- Born: 11 June 1878 Digby, Nova Scotia
- Died: 28 March 1960 (aged 81) Toronto, Ontario
- Occupation: Banker
- Spouses: Marguerite Williams ​ ​(m. 1903; died 1947)​; Aileen Steele Burns;
- Children: 4

= Herbert D. Burns =

Canadian banker (1878–1960)

Herbert Deschamps Burns (11 June 1878 – 28 March 1960) was a Canadian banker who served from 1945 to 1949 as president and from 1949 to 1955 as chairman of the Bank of Nova Scotia.
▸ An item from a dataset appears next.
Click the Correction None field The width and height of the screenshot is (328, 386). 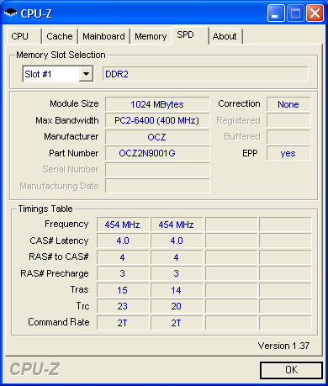288,104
Burns joined the bank in Moncton, New Brunswick in 1896 as a junior clerk. Beginning in 1905 he was appointed to a series of managerial roles, before joining the head office in Toronto in 1923 as assistant general manager. Burns became general manager in 1941 and in 1945 was appointed a vice-president. In October 1945, he assumed the presidency. He held the post until 1949, when he became chairman of the board. Burns retired as chairman in 1955.

In 1932, two of Burns's sons founded the investment brokerage Burns Bros. & Company. In 1994 it was acquired by the Bank of Montreal and merged with Nesbitt, Thomson and Company to form BMO Nesbitt Burns, which continues as one of Canada's largest brokerages. Burns died in Toronto on 28 March 1960 at age 81.

== Early years and education ==
Herbert Deschamps Burns was born in Digby, Nova Scotia on 11 June 1878 to Charles Fowler Burns (1854–1918) and Sarah Caroline Brown (1854–1937). He was educated at Digby Academy, and graduated high school in Moncton, New Brunswick. Burns was descended from United Empire Loyalists.

== Career ==
Burns joined the Bank of Nova Scotia in Moncton as a junior clerk on 18 April 1896. From 1901 to 1903 he served as an accountant at the bank's Boston branch, and then from 1903 to 1905 as an accountant at its Montreal branch. He then held managerial posts at the banks branches in Kentville, Nova Scotia (1905–6), Woodstock, New Brunswick (1906), and Vancouver (1906–15). In 1915 he moved to Toronto, where he became superintendent of the bank's western branches, and then from 1916 to 1923 was appointed manager of the Toronto branch. In 1923 he became assistant general manager of the bank, in 1941 was appointed general manager, in 1944 was elected a director, and in 1945 was made a vice-president. In October 1945, Burns was appointed president, succeeding John Andrew McLeod. He held the post until 1949, when he was succeeded by Horace Luttrell Enman. When he stepped down as president, he succeeded McLeod as chairman of the board. He remained chairman until he was replaced in 1955 by Enman.

In addition to his work with the bank, Burns served as president and chairman of the Crown Life Insurance Company. He was a director of the National Trust Company, Central Canada Loan & Savings Co., and the Toronto Savings & Loan Co.

== Personal life ==
On 10 November 1903, Burns married Marguerite Williams (1883–1947). They had four children: Herbert Latham (1906–1936), Charles Fowler Williams (1906–1982), John Harrison (1908–1935), and Constance Isobel (1913–1983).

In 1932, two of his sons Latham and Charles founded Burns Bros. & Company, an investment brokerage. Burns Bros., which became Burns Fry in later years, was acquired in 1994 by the Bank of Montreal, and is now part of BMO Nesbitt Burns. Latham married Isobel Cawtha of the Cawthra family. They had a son, Latham Cawtha Burns (1930–2015), who was later president of Burns Bros.

The family was struck with tragedy when John Burns was killed in a car crash in 1935, and then Latham Burns died of pneumonia the following year. Constance Burns married Bruce Grant Eaton, a descendant of Benjamin Harrison Eaton. After his wife's death in 1947, Herbert remarried to Aileen Steele (1902–1994).

Burns died at his Rosedale home in Toronto on 28 March 1960 at age 81.